TASK OBJECTIVE »
Your answer must be an exact copy of the lines from the one containing "Open Single-Preference223's profile" through the last line of the records below, with no pictures; please include nothing else.

Stored items »
+--

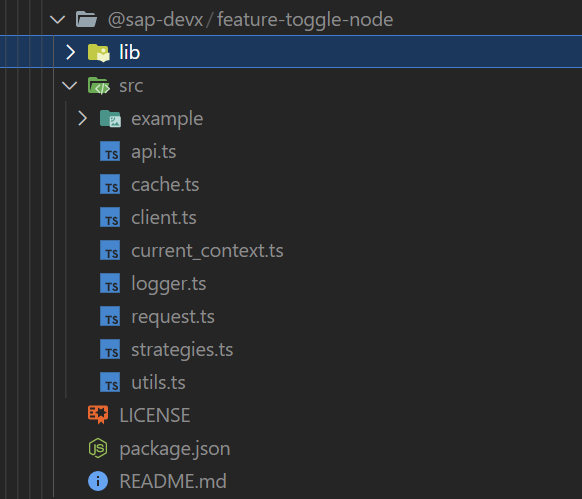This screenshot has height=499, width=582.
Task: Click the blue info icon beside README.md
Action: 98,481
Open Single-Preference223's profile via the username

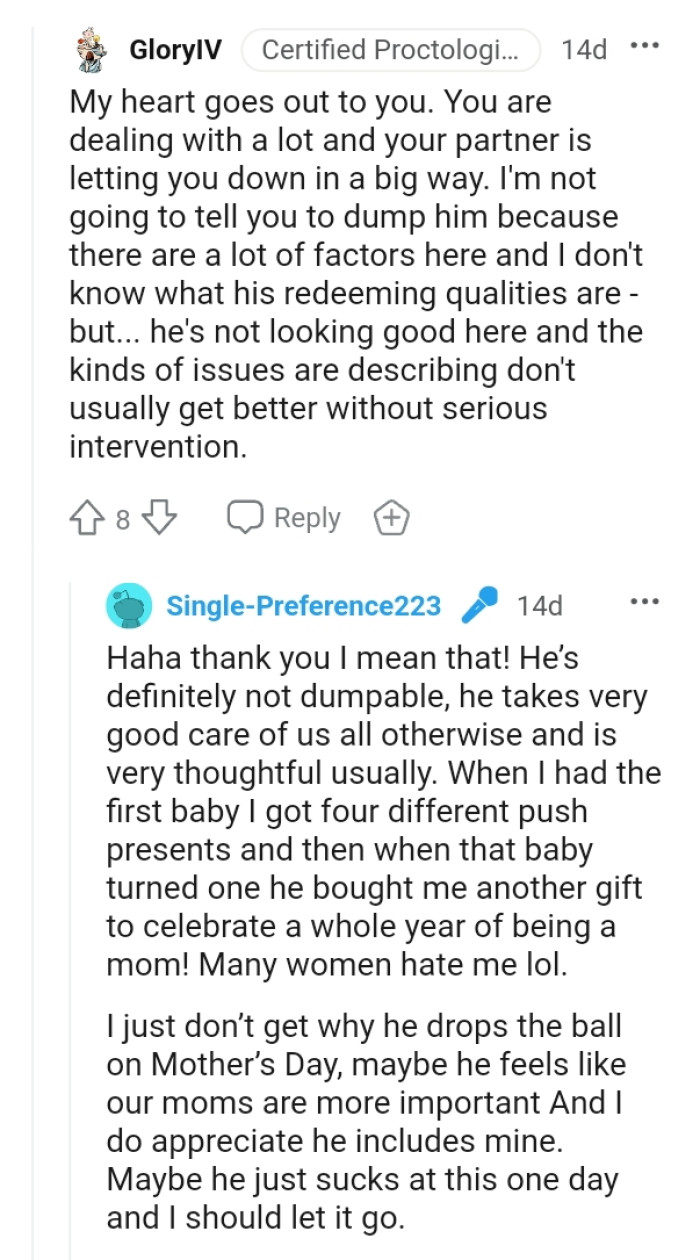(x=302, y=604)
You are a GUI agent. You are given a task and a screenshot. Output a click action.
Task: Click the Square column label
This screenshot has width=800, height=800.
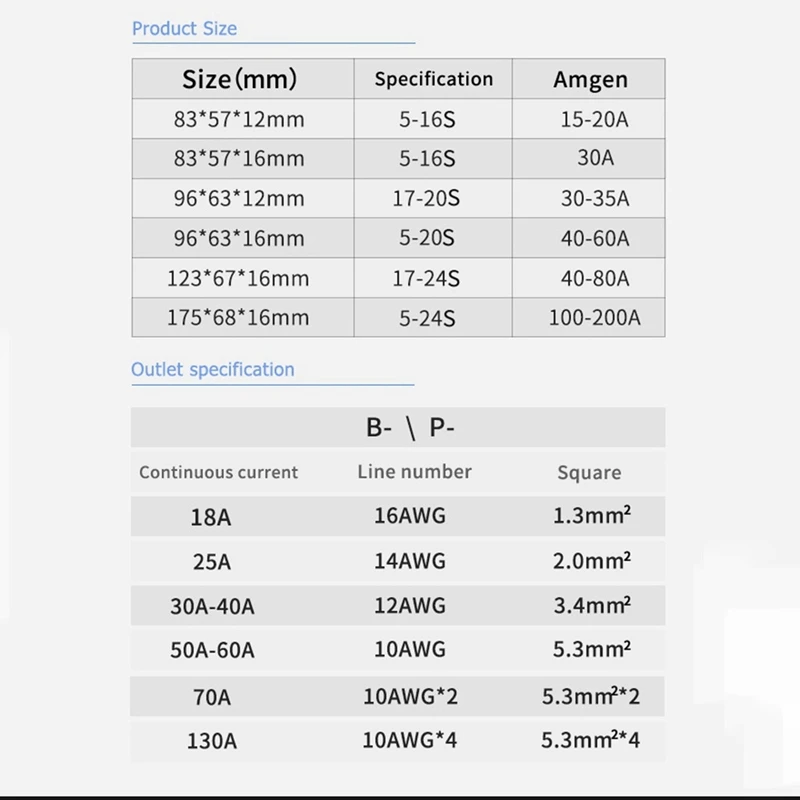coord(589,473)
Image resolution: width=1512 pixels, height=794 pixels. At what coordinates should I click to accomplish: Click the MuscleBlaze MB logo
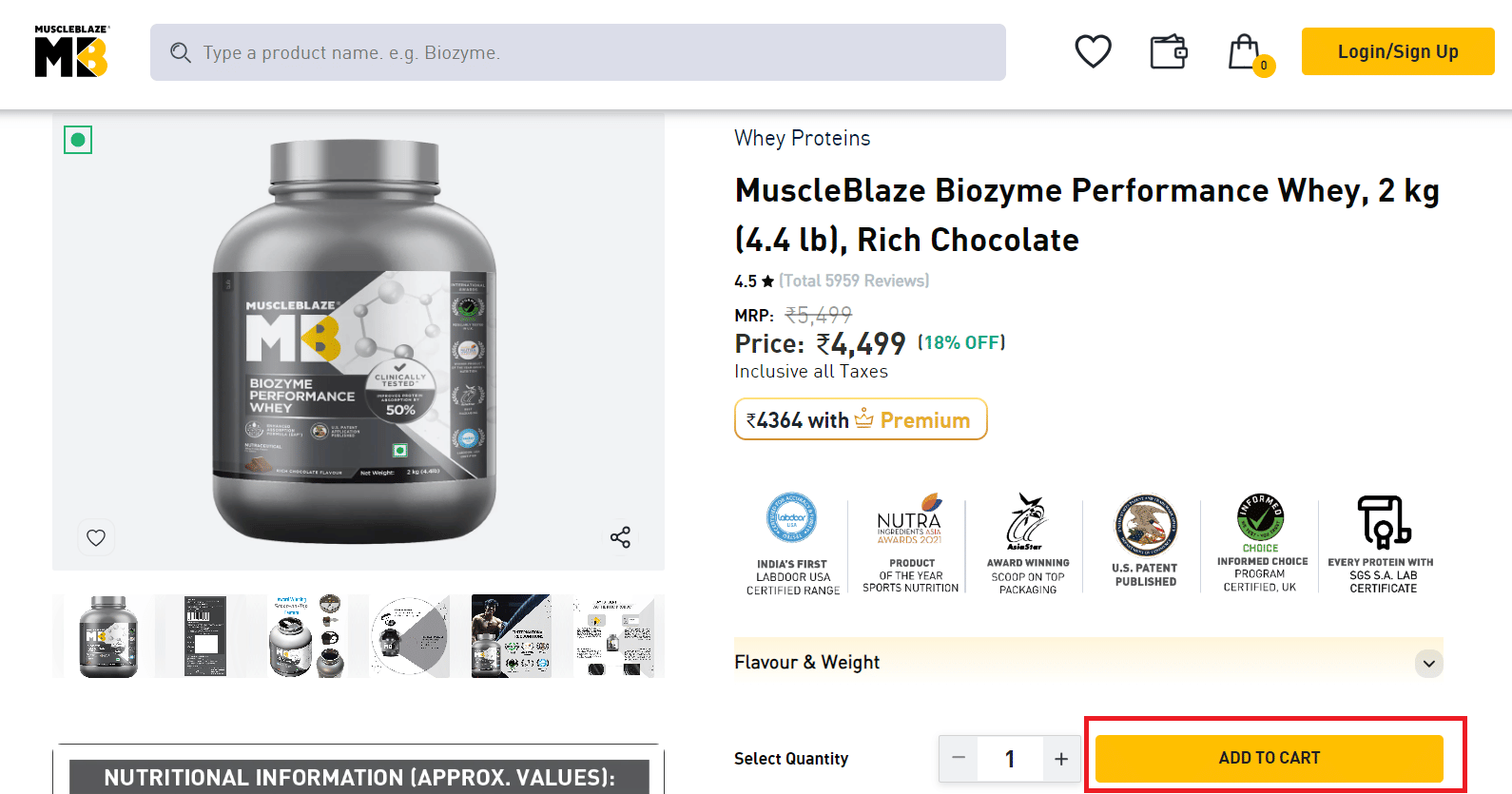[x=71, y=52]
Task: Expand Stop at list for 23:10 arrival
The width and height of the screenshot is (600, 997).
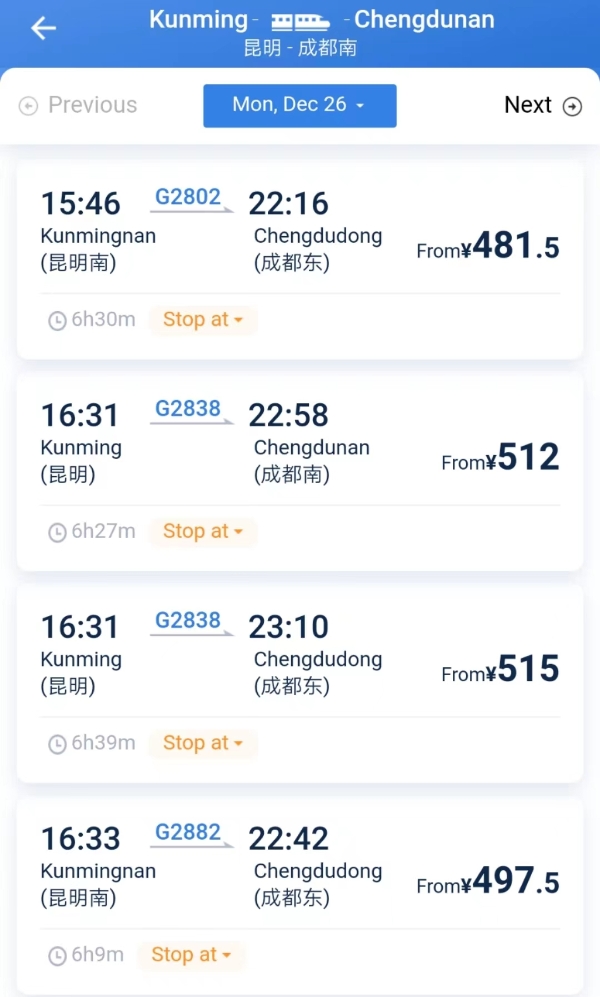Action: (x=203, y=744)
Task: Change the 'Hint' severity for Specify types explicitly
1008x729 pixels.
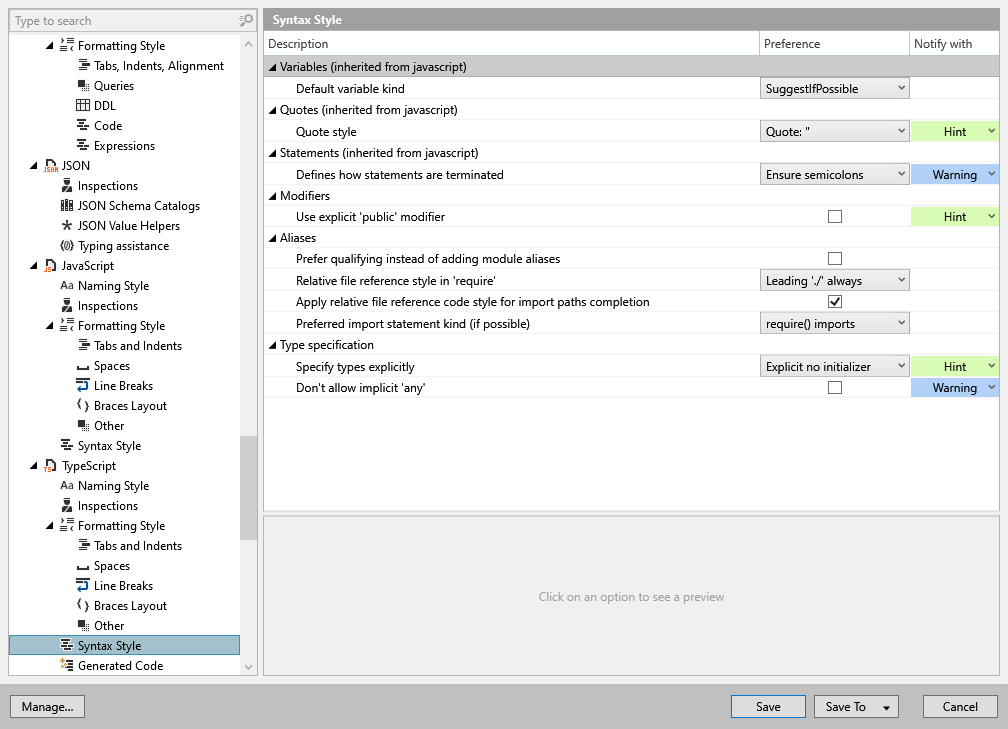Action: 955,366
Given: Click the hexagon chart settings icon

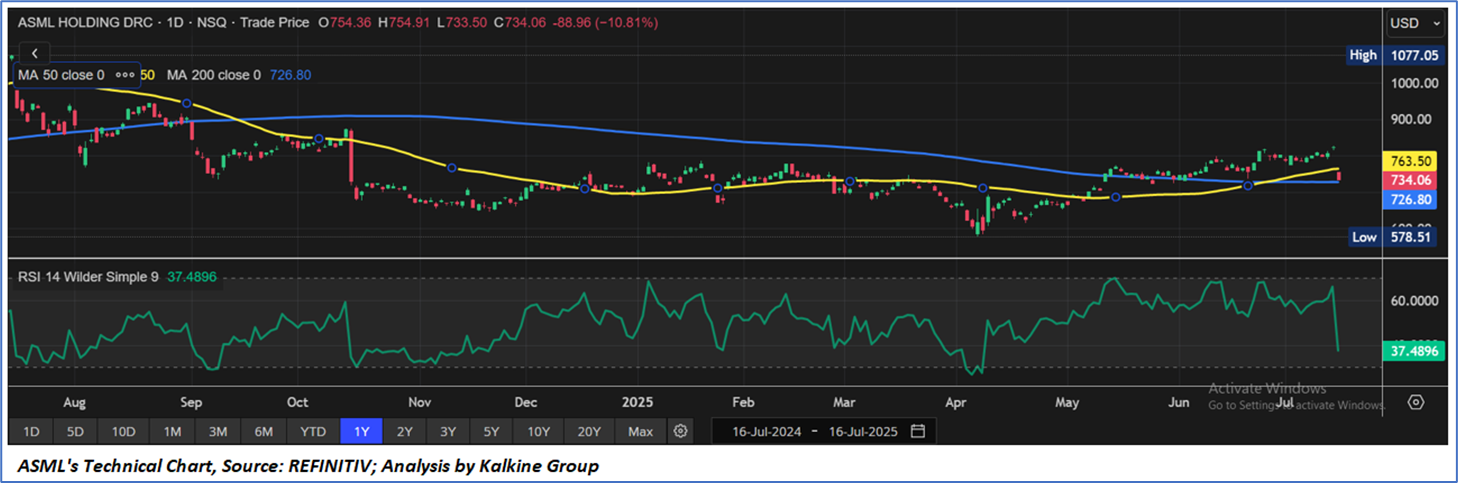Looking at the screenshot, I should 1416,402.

+--

EXPECTED ANSWER »
Open Single-Preference223's profile via the username

(x=302, y=604)
You are a GUI agent. You are given a task and a screenshot. Output a click action.
Task: Click the Square column label
This screenshot has width=800, height=800.
coord(589,473)
Image resolution: width=1512 pixels, height=794 pixels. At what coordinates should I click to accomplish: Click the MuscleBlaze MB logo
[x=71, y=52]
Task: Expand Stop at list for 23:10 arrival
The width and height of the screenshot is (600, 997).
Action: (x=203, y=744)
Task: Change the 'Hint' severity for Specify types explicitly
1008x729 pixels.
Action: 955,366
Given: Click the hexagon chart settings icon

Looking at the screenshot, I should 1416,402.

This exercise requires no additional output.